上記方法を採れば、比例選挙はもちろんのこと、小選挙区選挙でさえ左派・リベラルに勝機がかなり広がるのではないか???
有望な無党派個人も比例から出せるのだから、上記方法は一石二鳥三鳥ではないか???

志位クン、沖縄のような実験がアリだと認めるのならば、上記方向を一度ぐらいまじめに考えてクレヨンw
バッジ@ネオ・トロツキスト (URL) 2014/11/06 Thu 12:39 [ Edit ]
補足

二つ上の書き込みの以下の部分、やや舌足らずだったので補足します。

>本来は党派選挙であるはずの議員選挙の他党候補者を党派を超えて推すという(たとえば民主や社民が共産議員を、共産が社民や民主の議員を推すというような)パターンは、日本の選挙史上かつて無かったハズですよ。

従来も、社民と民主の間などで、双方が他方の公認候補を推薦する、というような、選挙区バーター、選挙協定は確かに存在しました。
しかしそれは、しょせんは党派公認候補の相互推薦であって、そういう候補者も当選後はそれぞれの党派・会派に所属するのですから、今回の沖縄県議補選名護市区選挙のケースとは異なります。
件の具志堅氏は、党派離脱して無所属候補になったのですから、民主・社民の選挙バーターなどとは根本的に違うでしょう。具志堅氏は、もし当選しても、共産党の方針や上部決定に一義的に拘束されるのではなく、自分を無所属県議候補として推薦してくれた「ひやみかち・うまんちゅ名護の会 」と14人の稲嶺与党市議団(との政策協定)に優先的に拘束されることになるからです。

つまりここには、上の投稿で書いた、「協同21」の統一名簿から左派・リベラル・無党派の候補者を立候補させる場合のような、政策の統一・共同化に基づく候補者の超党籍化(=議員在職中の党籍離脱)が存在しているのです。
これは、従来もあった、社民と民主との間の「政策無き野合」的な選挙バーターとは根本的に異質でしょう。そしてこういう方向こそが、有権者に公約責任を負うことが出来る、本来あるべき方向です。

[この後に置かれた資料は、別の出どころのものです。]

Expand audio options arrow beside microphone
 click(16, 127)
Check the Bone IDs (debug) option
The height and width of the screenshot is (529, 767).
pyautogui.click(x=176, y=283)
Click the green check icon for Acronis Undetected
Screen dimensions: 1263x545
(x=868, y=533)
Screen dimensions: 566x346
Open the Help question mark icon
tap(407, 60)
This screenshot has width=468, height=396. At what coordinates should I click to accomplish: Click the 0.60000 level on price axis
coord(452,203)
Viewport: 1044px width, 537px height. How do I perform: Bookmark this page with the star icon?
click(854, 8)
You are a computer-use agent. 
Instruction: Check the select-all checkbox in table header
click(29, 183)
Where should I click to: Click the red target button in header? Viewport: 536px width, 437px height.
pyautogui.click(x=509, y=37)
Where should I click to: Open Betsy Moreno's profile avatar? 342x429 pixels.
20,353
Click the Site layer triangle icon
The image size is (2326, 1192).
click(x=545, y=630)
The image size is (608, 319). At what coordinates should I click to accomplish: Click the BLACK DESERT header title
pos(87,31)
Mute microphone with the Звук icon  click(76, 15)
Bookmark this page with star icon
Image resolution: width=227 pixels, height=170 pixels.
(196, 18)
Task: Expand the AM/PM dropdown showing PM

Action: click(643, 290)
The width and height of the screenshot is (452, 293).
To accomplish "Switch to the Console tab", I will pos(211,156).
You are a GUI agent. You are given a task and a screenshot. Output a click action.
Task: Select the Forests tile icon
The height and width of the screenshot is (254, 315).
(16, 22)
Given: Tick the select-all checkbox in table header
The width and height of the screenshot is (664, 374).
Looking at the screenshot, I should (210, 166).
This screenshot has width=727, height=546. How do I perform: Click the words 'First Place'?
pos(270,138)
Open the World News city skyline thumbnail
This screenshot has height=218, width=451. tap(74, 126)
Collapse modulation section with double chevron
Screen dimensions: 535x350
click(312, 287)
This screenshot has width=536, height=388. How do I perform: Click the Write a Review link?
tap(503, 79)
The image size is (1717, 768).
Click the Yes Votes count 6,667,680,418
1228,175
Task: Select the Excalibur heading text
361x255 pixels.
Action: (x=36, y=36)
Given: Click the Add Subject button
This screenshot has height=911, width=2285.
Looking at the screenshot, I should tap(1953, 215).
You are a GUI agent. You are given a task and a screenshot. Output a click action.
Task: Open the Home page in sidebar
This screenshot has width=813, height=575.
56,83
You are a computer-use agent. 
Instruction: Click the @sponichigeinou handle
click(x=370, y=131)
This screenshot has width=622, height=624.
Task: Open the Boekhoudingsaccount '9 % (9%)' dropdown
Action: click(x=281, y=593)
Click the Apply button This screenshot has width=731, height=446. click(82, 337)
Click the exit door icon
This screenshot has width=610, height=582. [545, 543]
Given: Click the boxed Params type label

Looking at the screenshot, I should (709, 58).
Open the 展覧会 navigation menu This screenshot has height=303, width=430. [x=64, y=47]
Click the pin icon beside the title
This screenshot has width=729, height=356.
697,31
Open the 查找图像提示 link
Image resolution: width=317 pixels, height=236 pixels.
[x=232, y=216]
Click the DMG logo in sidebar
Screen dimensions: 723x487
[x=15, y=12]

シマグニ的視野狭窄に深く冒されている我々日本人は、こういう問題でも欧米や南米で既に行われている先進例に学ぶべきでしょう。
ソ連・東欧崩壊以降の人類世界は、レーニン・コミンテルン型の純血的党派主義でも社会主義インターナショナル的な社民組織論でもなく、統一戦線型改革政党の時代に再突入しているのです。少なくとも選挙闘争においてだけは。
バッジ@ネオ・トロツキスト (URL) 2014/11/07 Fri 15:52 [ Edit ]
再補足

失礼しました!
「沖縄の実験」は、名護市選挙区だけで行われているのではなかったのですね。8日付け「しんぶん赤旗」が一面で報道しました。

今回の沖縄県議補選(いづれも定数1)では、既述の具志堅候補の他にも那覇市選挙区で比嘉候補が、沖縄市選挙区でしまぶく候補が、「ひやみかちうまんちゅの会」推薦の「無所属候補」(=「赤旗」の形容詞)として立候補していたのですね!
このうち、沖縄市選挙区のしまぶく恵祐候補は、非共産系の無党派人士らしいので、沖縄では共産の側も自党員以外の人物を議員候補として推しているということです。
つまり、当方が既稿で提案した、「協同21」統一名簿からの多党・無党派立候補方式という戦術方向を、地方選レベルとはいえ今回の沖縄選挙で既に実施し始めた、ということです。

これは、日本の政治においても、日本共産党にとっても、画期的・革命的なことですよ!
共産にとっても、70年代に試みた「革新共同」方式の選挙戦術さえ超え出るものですから、正に選挙の「革命」です。「統一戦線選挙戦術の革命」だ!

あとは、この経験を普遍化して国政選挙においても実施することです!
その努力を始めることです!
志位クン、早く決断せい!
自ら先頭に立って、汗を流してみろやい!
左派リベラルや無党派の数百数千万有権者たちは、そういう方向こそ待ちわびているのだぞ!
社民系の上原公子・保坂展人クラス、無党派の菅原文太・山本太郎クラスどころか、緑派から翁長・野中水準の「良心的保守」人士まで、この右傾化した日本にも、まだまだ人材はいるんだぞ!